Edit the stretch of the listing below from the line containing "Task: Click the Tasks list icon" through the line containing "This screenshot has width=700, height=475.", putting "external link icon" in place of "external window icon" and changing nothing else. Give only those lines.

[A block of data]:
....

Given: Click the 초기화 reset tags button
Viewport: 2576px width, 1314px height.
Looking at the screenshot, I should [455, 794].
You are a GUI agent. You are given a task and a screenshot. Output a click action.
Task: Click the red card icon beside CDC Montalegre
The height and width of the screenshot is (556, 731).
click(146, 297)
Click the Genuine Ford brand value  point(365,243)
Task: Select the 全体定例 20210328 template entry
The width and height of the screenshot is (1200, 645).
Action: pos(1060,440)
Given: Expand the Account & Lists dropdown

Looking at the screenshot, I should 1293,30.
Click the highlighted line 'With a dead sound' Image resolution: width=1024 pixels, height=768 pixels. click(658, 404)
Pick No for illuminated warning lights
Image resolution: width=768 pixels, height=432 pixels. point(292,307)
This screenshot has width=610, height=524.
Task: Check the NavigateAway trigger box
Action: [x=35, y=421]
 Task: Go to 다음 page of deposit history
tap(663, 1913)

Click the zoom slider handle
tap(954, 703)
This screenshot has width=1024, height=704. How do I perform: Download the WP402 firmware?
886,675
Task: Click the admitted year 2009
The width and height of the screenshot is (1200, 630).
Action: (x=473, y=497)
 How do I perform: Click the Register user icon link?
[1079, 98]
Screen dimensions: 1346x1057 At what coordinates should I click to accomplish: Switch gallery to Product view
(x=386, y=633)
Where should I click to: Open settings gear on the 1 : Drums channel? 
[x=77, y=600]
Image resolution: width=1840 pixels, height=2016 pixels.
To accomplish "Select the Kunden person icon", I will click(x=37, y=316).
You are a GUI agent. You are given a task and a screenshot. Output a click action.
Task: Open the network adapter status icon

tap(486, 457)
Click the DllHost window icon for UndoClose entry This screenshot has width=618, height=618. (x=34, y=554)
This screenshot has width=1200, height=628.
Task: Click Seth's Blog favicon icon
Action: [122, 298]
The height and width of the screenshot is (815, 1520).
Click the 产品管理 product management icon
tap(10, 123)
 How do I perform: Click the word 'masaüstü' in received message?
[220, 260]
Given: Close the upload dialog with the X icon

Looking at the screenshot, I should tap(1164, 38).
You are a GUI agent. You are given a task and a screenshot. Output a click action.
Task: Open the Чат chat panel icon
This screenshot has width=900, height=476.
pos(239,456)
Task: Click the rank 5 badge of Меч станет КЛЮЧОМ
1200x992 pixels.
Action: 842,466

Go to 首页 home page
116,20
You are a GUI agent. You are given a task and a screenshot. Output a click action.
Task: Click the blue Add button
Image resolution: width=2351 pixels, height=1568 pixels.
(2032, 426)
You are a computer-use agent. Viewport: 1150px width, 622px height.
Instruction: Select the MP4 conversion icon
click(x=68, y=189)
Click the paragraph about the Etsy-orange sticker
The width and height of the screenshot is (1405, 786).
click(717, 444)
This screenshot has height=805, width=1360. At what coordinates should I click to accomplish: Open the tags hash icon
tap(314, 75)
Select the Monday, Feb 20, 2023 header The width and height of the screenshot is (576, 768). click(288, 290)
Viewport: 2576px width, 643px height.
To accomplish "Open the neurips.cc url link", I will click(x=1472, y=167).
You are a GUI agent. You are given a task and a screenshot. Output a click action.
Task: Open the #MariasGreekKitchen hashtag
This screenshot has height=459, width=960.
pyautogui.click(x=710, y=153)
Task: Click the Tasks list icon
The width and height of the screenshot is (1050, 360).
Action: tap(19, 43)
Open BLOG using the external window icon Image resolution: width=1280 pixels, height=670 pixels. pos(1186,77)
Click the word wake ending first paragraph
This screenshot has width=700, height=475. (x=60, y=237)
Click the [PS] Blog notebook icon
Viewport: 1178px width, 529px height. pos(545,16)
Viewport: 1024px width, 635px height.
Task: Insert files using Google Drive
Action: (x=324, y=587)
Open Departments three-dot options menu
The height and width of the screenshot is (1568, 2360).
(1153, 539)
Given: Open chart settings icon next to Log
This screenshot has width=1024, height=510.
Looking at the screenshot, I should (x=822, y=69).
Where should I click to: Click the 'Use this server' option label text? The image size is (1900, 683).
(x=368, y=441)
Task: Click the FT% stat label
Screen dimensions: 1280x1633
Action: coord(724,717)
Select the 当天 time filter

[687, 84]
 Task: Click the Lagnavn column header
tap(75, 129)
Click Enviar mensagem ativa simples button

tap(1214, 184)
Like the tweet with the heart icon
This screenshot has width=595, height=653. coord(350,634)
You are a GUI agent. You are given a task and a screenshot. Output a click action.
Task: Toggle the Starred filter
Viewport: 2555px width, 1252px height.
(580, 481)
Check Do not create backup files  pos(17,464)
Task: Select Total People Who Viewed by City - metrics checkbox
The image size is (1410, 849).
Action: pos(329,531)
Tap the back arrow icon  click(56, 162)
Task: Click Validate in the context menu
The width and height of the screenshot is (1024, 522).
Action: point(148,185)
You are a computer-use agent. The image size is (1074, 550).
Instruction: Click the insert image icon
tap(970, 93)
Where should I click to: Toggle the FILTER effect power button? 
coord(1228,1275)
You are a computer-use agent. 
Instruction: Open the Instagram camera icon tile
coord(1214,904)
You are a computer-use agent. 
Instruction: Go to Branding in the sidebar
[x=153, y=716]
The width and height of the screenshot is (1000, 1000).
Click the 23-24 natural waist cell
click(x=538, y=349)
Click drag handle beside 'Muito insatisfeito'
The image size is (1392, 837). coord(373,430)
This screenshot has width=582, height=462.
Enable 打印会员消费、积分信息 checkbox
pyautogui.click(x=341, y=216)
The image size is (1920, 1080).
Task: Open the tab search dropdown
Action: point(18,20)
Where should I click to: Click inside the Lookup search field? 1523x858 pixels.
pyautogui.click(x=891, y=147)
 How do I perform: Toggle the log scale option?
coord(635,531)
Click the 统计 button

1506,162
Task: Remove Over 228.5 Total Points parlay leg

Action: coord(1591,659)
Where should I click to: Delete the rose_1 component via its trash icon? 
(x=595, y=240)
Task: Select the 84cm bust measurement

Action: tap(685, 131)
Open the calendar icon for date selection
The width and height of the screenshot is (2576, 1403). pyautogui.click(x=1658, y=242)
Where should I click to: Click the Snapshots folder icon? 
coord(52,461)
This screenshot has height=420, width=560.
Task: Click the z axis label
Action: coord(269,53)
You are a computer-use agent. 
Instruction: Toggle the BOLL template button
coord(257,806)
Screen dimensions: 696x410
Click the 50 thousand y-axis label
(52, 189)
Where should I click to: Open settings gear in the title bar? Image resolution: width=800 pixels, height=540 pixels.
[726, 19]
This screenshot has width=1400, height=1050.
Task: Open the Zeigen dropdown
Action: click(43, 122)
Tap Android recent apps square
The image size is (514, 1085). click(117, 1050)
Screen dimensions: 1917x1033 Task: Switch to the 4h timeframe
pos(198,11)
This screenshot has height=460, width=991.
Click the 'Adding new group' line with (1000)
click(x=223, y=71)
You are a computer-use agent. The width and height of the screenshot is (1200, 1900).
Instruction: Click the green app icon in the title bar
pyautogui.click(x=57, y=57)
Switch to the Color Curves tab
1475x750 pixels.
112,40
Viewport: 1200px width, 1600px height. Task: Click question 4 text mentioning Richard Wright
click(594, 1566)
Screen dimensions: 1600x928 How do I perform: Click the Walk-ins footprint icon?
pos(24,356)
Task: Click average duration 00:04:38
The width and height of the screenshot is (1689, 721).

....

[Finished exercise]:
Task: Click the Tasks list icon
The width and height of the screenshot is (1050, 360).
Action: tap(19, 43)
Open BLOG using the external link icon Image resolution: width=1280 pixels, height=670 pixels. pos(1186,77)
Click the word wake ending first paragraph
This screenshot has width=700, height=475. (x=60, y=237)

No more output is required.